Notre système, qui constituait une grande avancée – la France était en avance dans les années soixante-dix et quatre-vingt –, est aujourd'hui en échec dans le domaine de l'égalité des chances. En effet, il n'est pas juste : les ouvriers et les employés ont deux fois moins de chances de se former que les cadres, alors qu'ils n'ont pas moins de besoins ; seul un chômeur sur dix a accès à la formation chaque année ; les salariés des petites et moyennes entreprises ont deux fois moins de chances de se former que ceux des grandes entreprises ; 500 000 travailleurs handicapés sont au chômage, faute de qualifications pour la plupart d'entre eux, parce qu'ils en ont eu peu dans le cadre de leur formation initiale et n'en ont toujours pas en formation continue, et je pourrais continuer ainsi la liste.
Si l'on ne change pas radicalement quelque chose dans notre système de formation professionnelle, nous ferons le même constat sur le plan social : le train de la croissance va reprendre, entraînant des créations d'emplois, et une grande partie de nos concitoyens ne pourront pas monter dans ce train parce qu'ils n'auront pas les compétences nécessaires.
Du côté des petites et moyennes entreprises, là non plus le compte n'y est pas.

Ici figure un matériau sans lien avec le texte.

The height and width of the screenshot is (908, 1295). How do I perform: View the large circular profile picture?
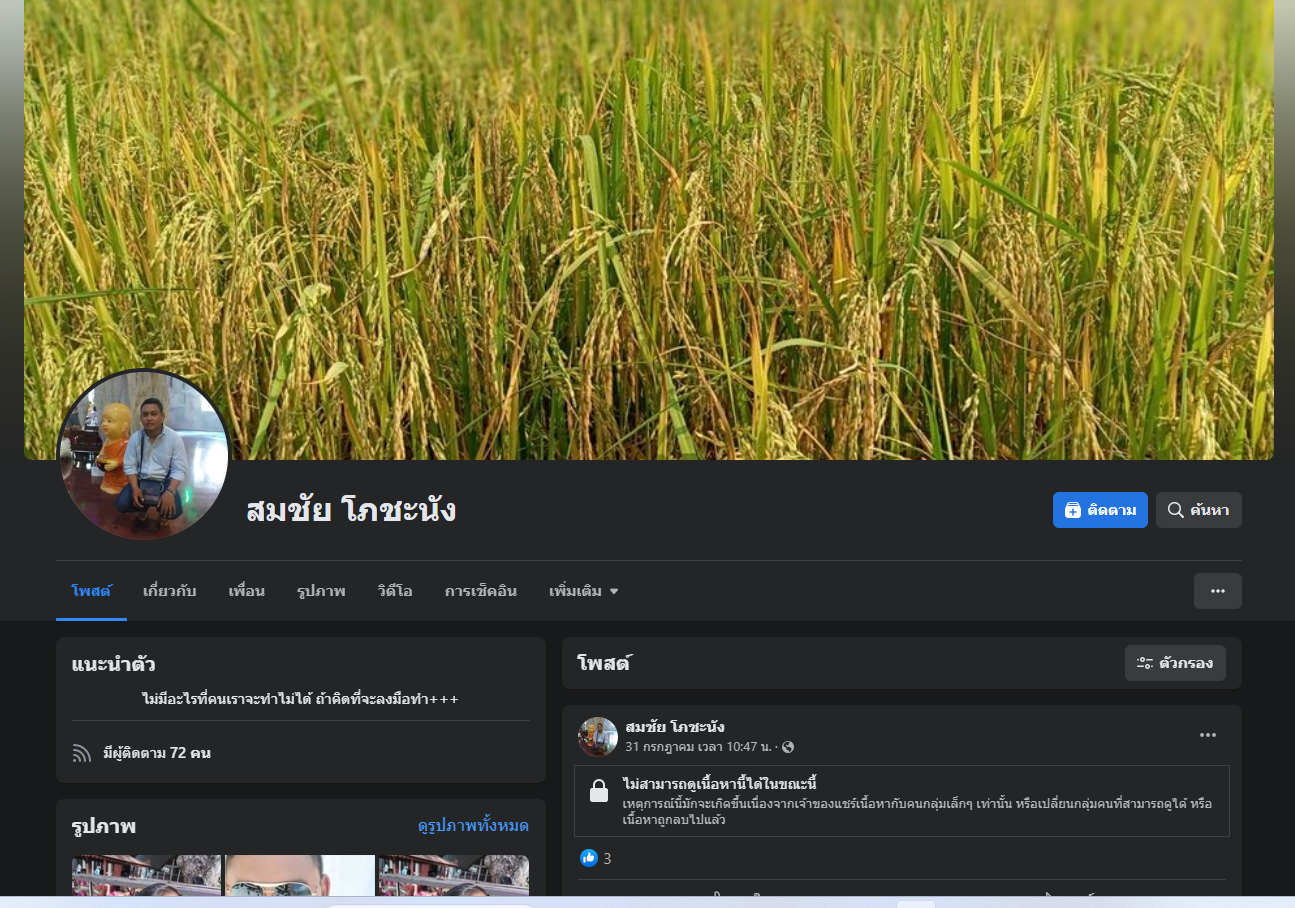[144, 455]
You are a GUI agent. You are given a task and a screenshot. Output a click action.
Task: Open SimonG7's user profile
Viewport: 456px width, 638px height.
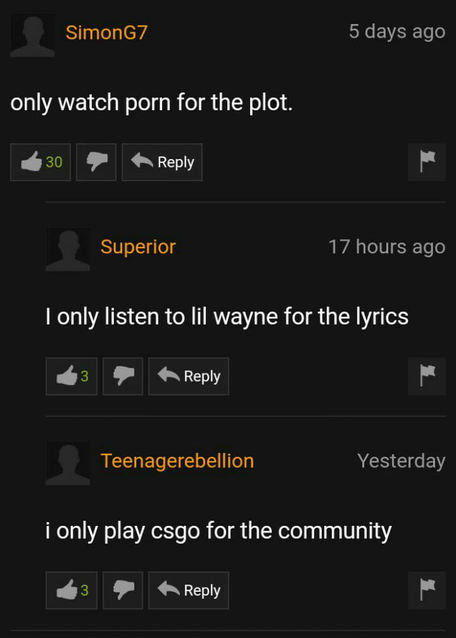(107, 32)
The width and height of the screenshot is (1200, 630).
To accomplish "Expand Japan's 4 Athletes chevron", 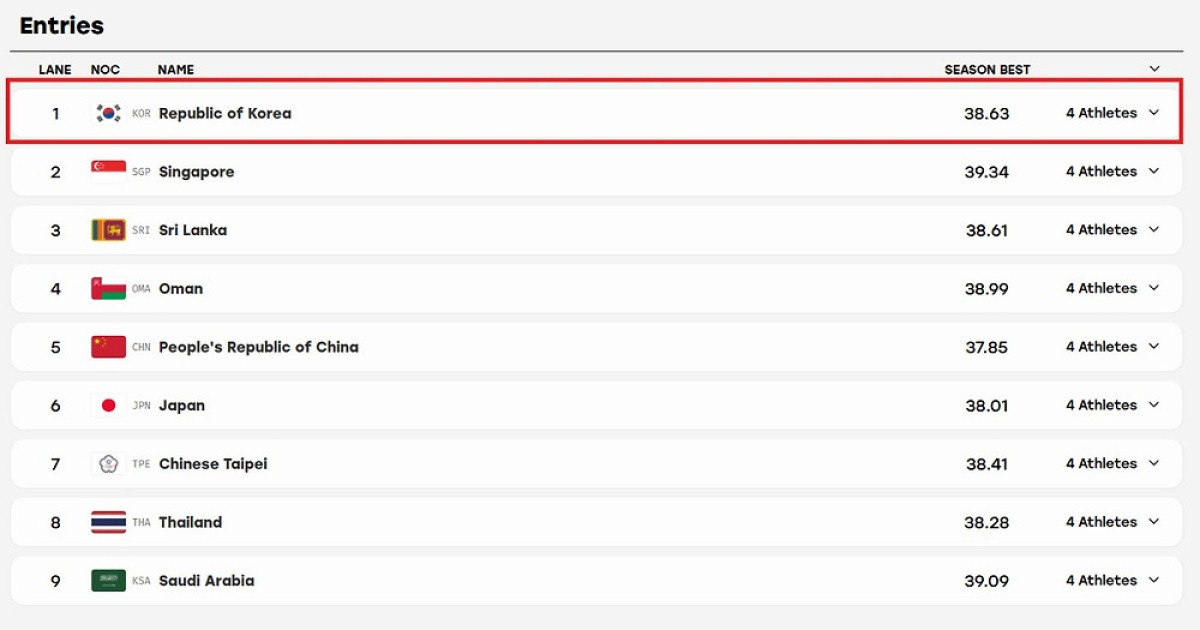I will tap(1154, 405).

Avec les transformations majeures à venir, à savoir la transition écologique et la transformation numérique – tous les métiers sont concernés –, on estime que, dans les dix ans à venir, 50 % des métiers vont être profondément transformés. Là encore, si l'on n'inverse pas les choses, si l'on ne donne pas la priorité aux TPME, les très petites ou moyennes entreprises, celles-ci vivront dans dix ou vingt ans des désastres, alors qu'elles constituent notre terreau économique rural.
Pour ces raisons, j'ai salué l'accord des partenaires sociaux sur les droits des salariés, qui va beaucoup plus loin : les salariés auront plus de droits. Dans le même temps, nous le savons, aujourd'hui, le système n'aide pas les petites entreprises, ni les moins qualifiés pour nombre de raisons qu'il serait trop long de vous exposer maintenant, mais que j'aurai l'honneur de vous présenter lors de l'examen du projet de loi pour la liberté de choisir son avenir professionnel ; nous pourrons alors entrer dans le détail du dispositif.
Pour conclure, je veux dire que l'unité en euros est plus juste : une caissière de supermarché aura le même droit à la formation qu'un ingénieur. Et je vous en convaincrai, j'en suis certaine. (Applaudissements sur les travées du groupe La République En Marche et sur des travées du groupe du Rassemblement Démocratique et Social Européen.)